The weather is behaving as if it believed all that climate change talk: a succession of warm, sunny days in late February. The locals are worried. The plants are budding, and daffodils are blooming. But they need rain (the plants that is, not the locals), and if we get a big frost later, all of them could be ruined (the locals and the plants).
Still, we took advantage on Saturday. The dogs and us piled into the Kangoo and set off. We decided to stop about 15 miles further on at Cisneros. This is a village with a fair bit of history, as usual around here.
It is reputed to be the birthplace of the eponymous cardinal, around 1430 or so, and there is a statue of him in the main square. He looks like a nasty bit of work, like most cardinals, but it may just be flattering. I am not sure what he is famous - or notorious for, but a rather lively part of Madrid is named after him.
We walked from the town a mile or so along a quiet road which had a series of stone Calvary crosses spaced out along it, until we came to an interesting church, deserted and locked of course. Then we walked on another mile to a village called Pozo de Urama. Outside there, we met an elderly and friendly gent, who commented on Tim, a hunting dog. Didi I have a rifle? No. Did I hunt ? No.

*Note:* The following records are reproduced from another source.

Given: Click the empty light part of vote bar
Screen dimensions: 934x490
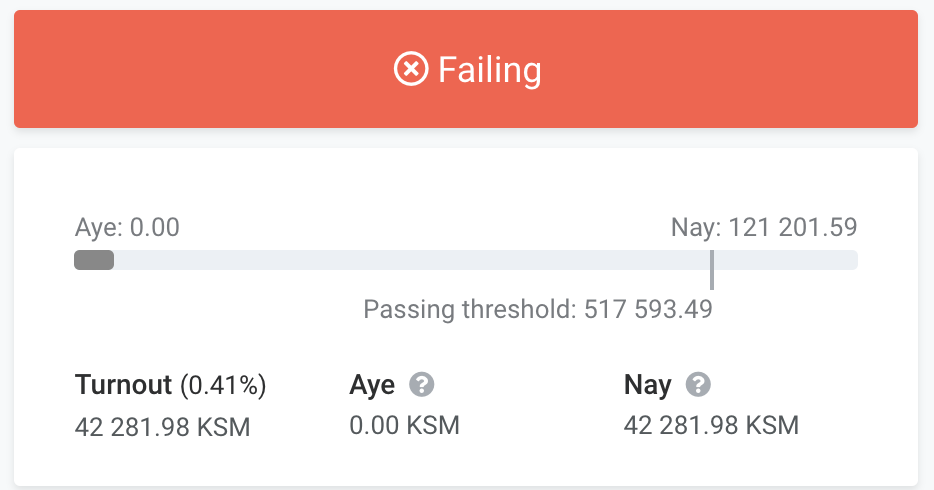Looking at the screenshot, I should pos(411,260).
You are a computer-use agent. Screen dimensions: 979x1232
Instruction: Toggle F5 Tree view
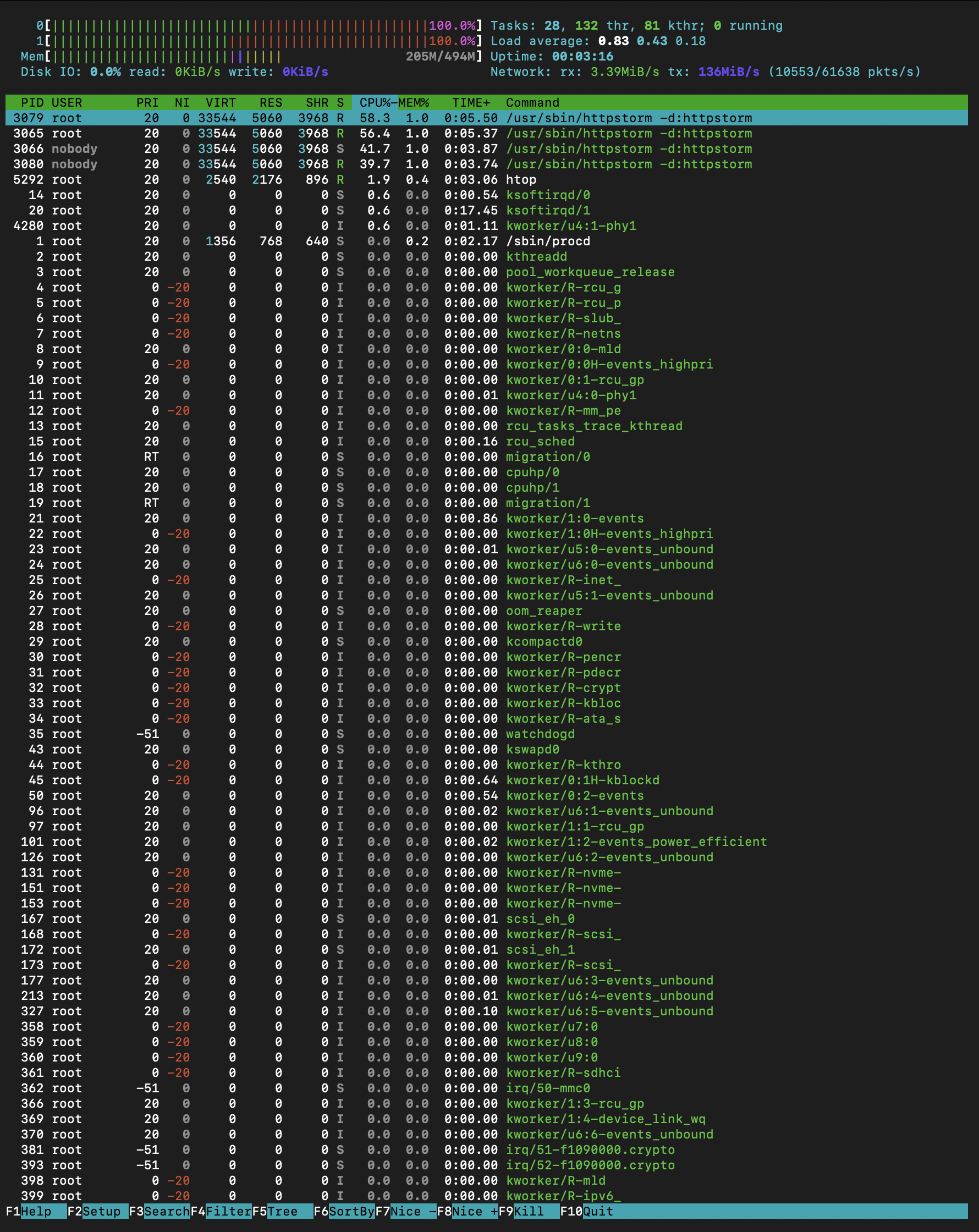282,1211
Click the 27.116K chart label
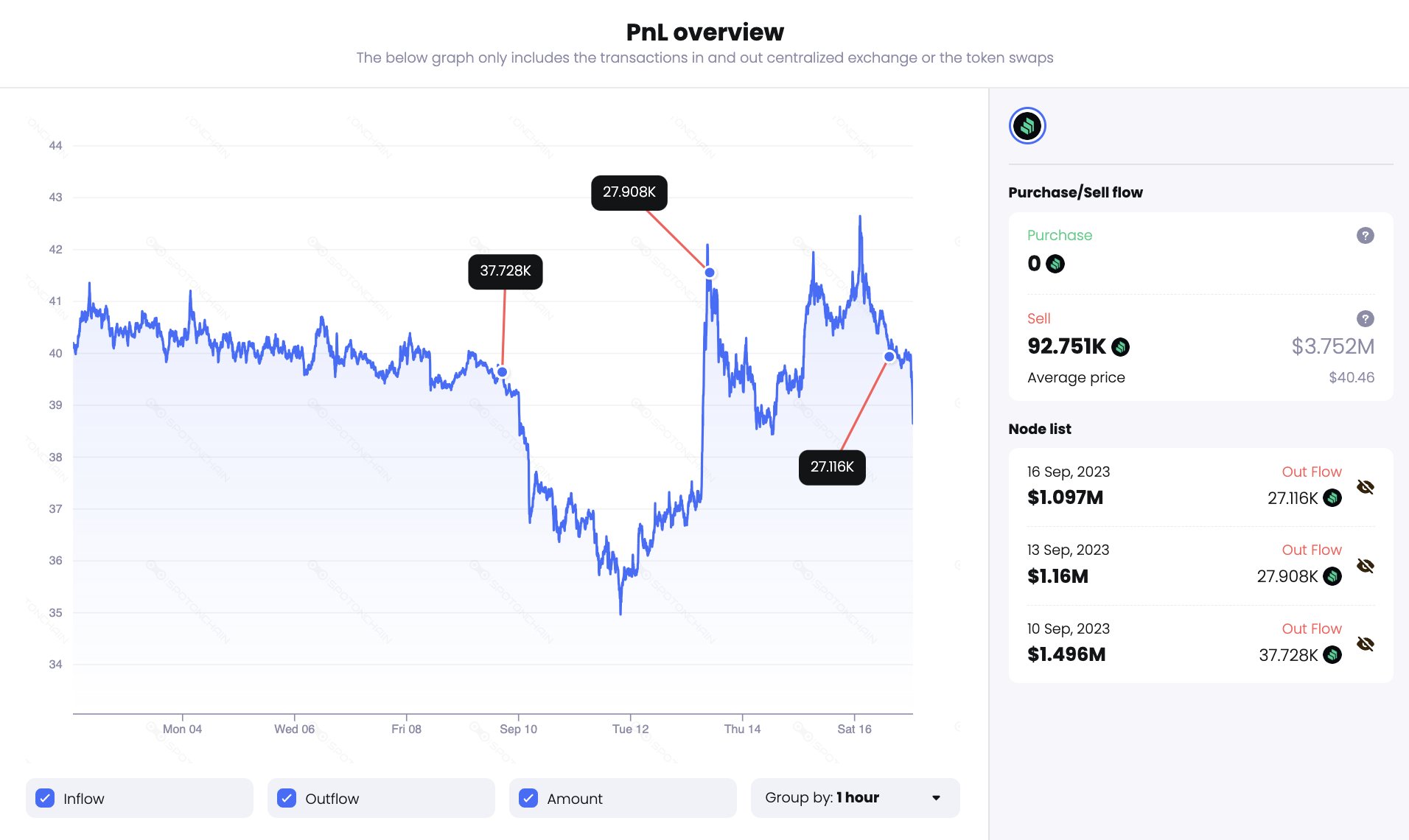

I told him the story of how Tim found us. The geezer, whose name was Ruffino, then told us a lot of things about the area. As usual, the villages have been depopulated hugely. He told us the name of the church we had passed was Christ of the Lamp and that every September 8th there is a procession out from Cisneros and back. Romerias, they are called.
We walked with him to Pozo, his village, where he had been mayor for 25 years. He showed us an alternative way back across the fields , which meant we could let the dogs run loose.

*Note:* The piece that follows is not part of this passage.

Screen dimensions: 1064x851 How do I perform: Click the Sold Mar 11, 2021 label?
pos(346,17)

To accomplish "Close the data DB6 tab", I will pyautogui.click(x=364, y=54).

About a half mile outside Cisneros, we saw two stones like tombstones in the ditch by the side of the path. One read.´ Here died Eugenio Herron, aged 36.´ The date was obliterated, but I suspect it was 1936, and that he was a victim of the Civil War. The other stone was a sort of imitation of a Roman tombstone (at least I suspect it was an imitation) with a latin inscription very hard to read. But I think it was a marker of another victim of that war.
We agreed we will try to find out more soon.
These small towns often have a big history, some of which they would often prefer to stay buried..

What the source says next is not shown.